Microsoft bought the maker of the popular video game, in which players use characters to explore and build projects in what amounts to a boundless virtual sandbox, for a reported $2.5 billion in 2014, according to PC Mag, and researchers for the tech giant are now using the game to try to solve one of AI’s toughest challenges: what researchers call "general intelligence," the complex way humans learn, principally through trial-and-error, and make decisions.
AI research has reached the point that computers can be programmed to carry out specific, complicated tasks, like understanding and translating speech, very well – even better than an average adult. Getting computers to learn a new skill from scratch, however, has proved more difficult.
Researchers working on Microsoft's Project AIX in New York, for example, have been working to teach an AI agent in Minecraft to learn from scratch how to climb to the top of a hill, navigating hurdles like rivers and lava pits and learning from its failures.
"We're trying to program it to learn, as opposed to programming it to accomplish specific tasks," said Fernando Diaz, a senior researcher on the project, in a Microsoft blog post.
AI researchers, the blog post adds, "are able to take tiny slices of that total awareness and build tools that do one thing, like recognize words, but they haven’t been able to combine them in the way the humans do effortlessly."
Robert Schapire, a principal researcher in Microsoft's New York lab, added in the blog post: "The things that seem really easy for [humans] are actually the things that are really difficult for an artificial intelligence."
Besides the five-person Microsoft research team, the company has also made the platform available, via a private beta, to a small group of academic researchers.
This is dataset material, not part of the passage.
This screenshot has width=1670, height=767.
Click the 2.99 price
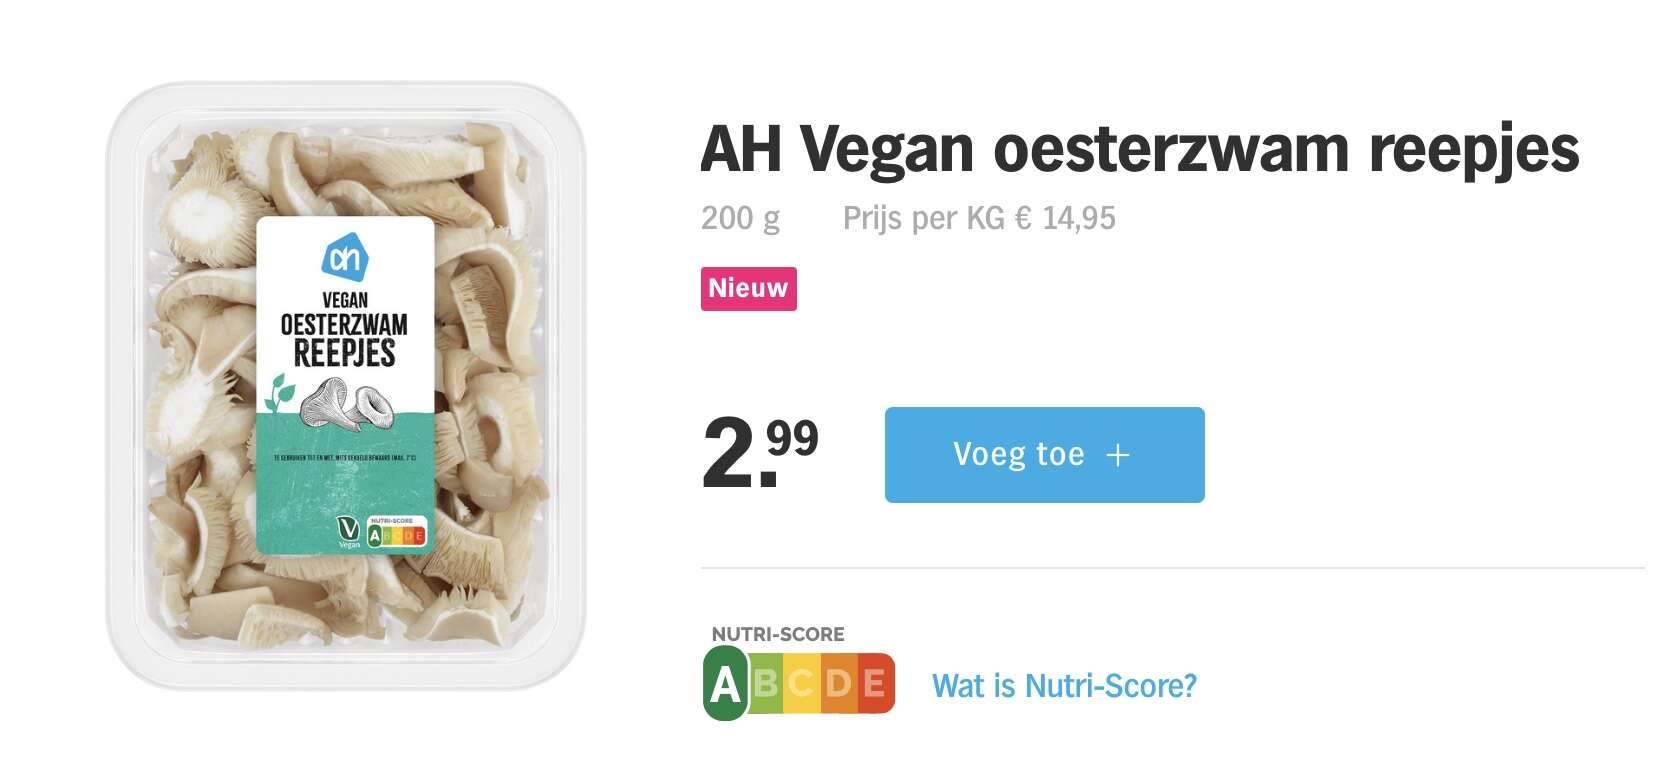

In Minecraft, AI researchers have a cheap and simple, but endlessly vast and complex, platform on which to experiment.
Jose Hernandez-Orallo, a professor at the Technical University of Valencia in Spain and one of the academics given early access to the software, told the BBC that at the moment "there is nothing comparable."
"This is state-of-the-art," he added. "And this is just in its beginnings, so I see many possibilities for it."
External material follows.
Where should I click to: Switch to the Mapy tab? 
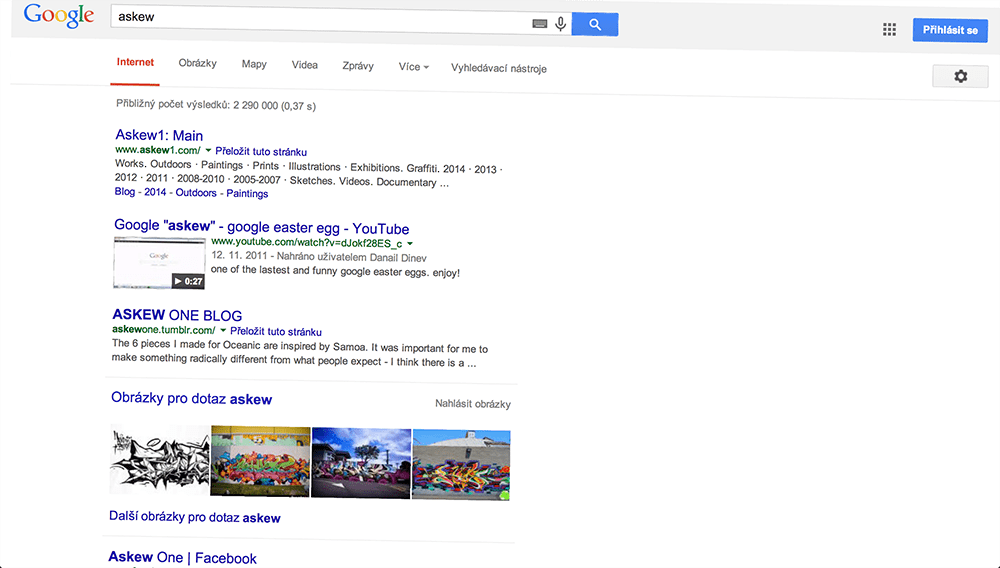254,64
In the summer, the software will become available to the public via an open-source license, then everyday gamers will be able to participate in the research, with AI agents able to work with and, yes, learn from human-controlled agents.
"We're looking for opportunities where we can really help accelerate the pace of artificial intelligence innovation in a way that is going to be very close to the real world, with real experiences and real data," said Evelyne Viegas, director of artificial intelligence outreach at Microsoft Research, according to the company’s blog post.